8. Patricia Lockwood — 'Priestdaddy'

 

"Poet Patricia Lockwood has crafted one of the year's most singular memoirs with this account of her father, who, after watching The Exorcist on board a submarine in the deeps of the ocean no less than 72 times, converted to Christianity." [Elle]

Buy It









7. Carmen Maria Machado — 'Her Body And Other Parties'

 

"The debut short-story collection from Machado is frank, often brutal and proudly feminist. The fiercely original and beautiful stories in this volume, a National Book Award finalist, blur genres and deal with horror, sex, disease and even 'Law and Order: Special Victims Unit.'" [Los Angeles Times]

Buy It









6. Elif Batuman — 'The Idiot'

 

"The Idiot is an exquisitely droll tale of unrequited love and a stylistic tour de force. A student of Tolstoy, Gogol, and Babel, Batuman follows her Russian heroes into territory most contemporary novelists fear to tread — the chaotic zone where plots and meaning break down and the heroine has no one to talk to but herself." [Vulture]

Buy It







5. Jennifer Egan — 'Manhattan Beach'

 

"On its surface an old-fashioned historical novel, set on the homefront in Brooklyn, New York, during World War II, this book has deep currents that get under your skin.

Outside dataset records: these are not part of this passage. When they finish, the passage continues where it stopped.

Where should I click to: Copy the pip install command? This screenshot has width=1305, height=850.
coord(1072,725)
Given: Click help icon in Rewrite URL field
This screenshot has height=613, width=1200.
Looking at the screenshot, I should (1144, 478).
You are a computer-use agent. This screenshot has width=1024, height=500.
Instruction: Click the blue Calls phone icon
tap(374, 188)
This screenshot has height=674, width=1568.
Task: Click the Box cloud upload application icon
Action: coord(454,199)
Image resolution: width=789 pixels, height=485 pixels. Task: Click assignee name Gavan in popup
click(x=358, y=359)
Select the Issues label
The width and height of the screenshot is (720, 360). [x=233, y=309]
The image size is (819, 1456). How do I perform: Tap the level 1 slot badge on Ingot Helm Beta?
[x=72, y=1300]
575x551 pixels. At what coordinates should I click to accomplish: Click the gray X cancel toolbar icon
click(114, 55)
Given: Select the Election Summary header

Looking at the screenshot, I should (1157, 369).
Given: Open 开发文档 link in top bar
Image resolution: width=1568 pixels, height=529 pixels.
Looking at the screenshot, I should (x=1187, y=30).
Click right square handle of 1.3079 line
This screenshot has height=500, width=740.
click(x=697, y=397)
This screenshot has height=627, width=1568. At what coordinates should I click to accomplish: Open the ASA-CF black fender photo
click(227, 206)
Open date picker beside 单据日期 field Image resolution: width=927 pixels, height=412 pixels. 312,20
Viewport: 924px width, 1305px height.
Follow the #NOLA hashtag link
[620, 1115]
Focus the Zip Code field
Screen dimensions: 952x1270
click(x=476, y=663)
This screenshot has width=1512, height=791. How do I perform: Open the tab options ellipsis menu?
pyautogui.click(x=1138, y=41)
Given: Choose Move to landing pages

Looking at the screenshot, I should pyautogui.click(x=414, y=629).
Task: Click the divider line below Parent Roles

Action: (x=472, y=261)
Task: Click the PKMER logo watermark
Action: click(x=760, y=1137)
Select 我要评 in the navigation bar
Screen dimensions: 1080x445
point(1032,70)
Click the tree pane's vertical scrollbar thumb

Anna Kerrigan, whose father vanished in the 1930s, goes to work in the Brooklyn Naval Yard, defying tradition to become a civilian diver. Meanwhile, a mid-level gangster named Dexter Styles dares to imagine a more legitimate and patriotic role for his employer in American society." [Slate]

Buy It

4. Celeste Ng — 'Little Fires Everywhere'

 

"Little Fires Everywhere revolves around the case of a white couple in an Ohio town who, after a long battle with infertility, adopt a Chinese-American infant. When the child's birth mother comes back into the picture, challenging the adoption, the entire community ― a liberal-minded but almost entirely white enclave ― is drawn into the debate over what decision is better for the child and the parents. Ng's psychological insight is acute, yet generous, which makes her portrayal of well-meaning white liberals particularly revealing." [Huffington Post]

Buy It

3. Mohsin Hamid — 'Exit West'

 

"Magic doors separate the known calamities of the old world from the unknown perils of the new, as the migrants learn how to adjust to an improvisatory existence… Hamid has written a novel that fuses the real with the surreal — perhaps the most faithful way to convey the tremulous political fault lines of our interconnected planet." [The New York Times]

Buy It

2. George Saunders — 'Lincoln In The Bardo'

 

"Everything about Saunders's first novel, which won the Man Booker Prize, confounds our expectations of what a novel should look and sound like. It's composed entirely of brief quotations — some real, some imagined — from people who worked for the president, his friends, colleagues, enemies, biographers and, most strikingly, ghosts trapped in Georgetown's Oak Hill Cemetery, where Willie (Lincoln's 11-year-old son) was laid to rest." [The Washington Post]

Buy It

1. Jesmyn Ward — 'Sing, Unburied, Sing'

 

"Perhaps no contemporary novelist has done more to illuminate the unfinished business of the American South than Jesmyn Ward, whose National Book Award–winning second novel, Sing, Unburied, Sing (Scribner), summons deep empathy for a flawed young mother whose allegorical-feeling road trip across Mississippi with her children reminds us of just how far we still have to go.[Vogue]

Buy It

Honorable Mentions

11. Lisa Ko — 'The Leavers'

12. Ali Smith — 'Autumn'

13. Hari Kunzru — 'White Tears'

* 

A Note On Methodology

We wish we could say there was a super fancy algorithm that combed the internet and did this for us. But the truth is that the entity doing the internet combing was a human Digg Editor, and calculations were performed by an Excel sheet that ingested and re-ranked all the lists we fed into it (briefly: #1 ranked items received 10 points, #2 ranked items got 9 points… down through #10 ranked items, which got 1 point; items on unranked Top 10 lists all got 5 points).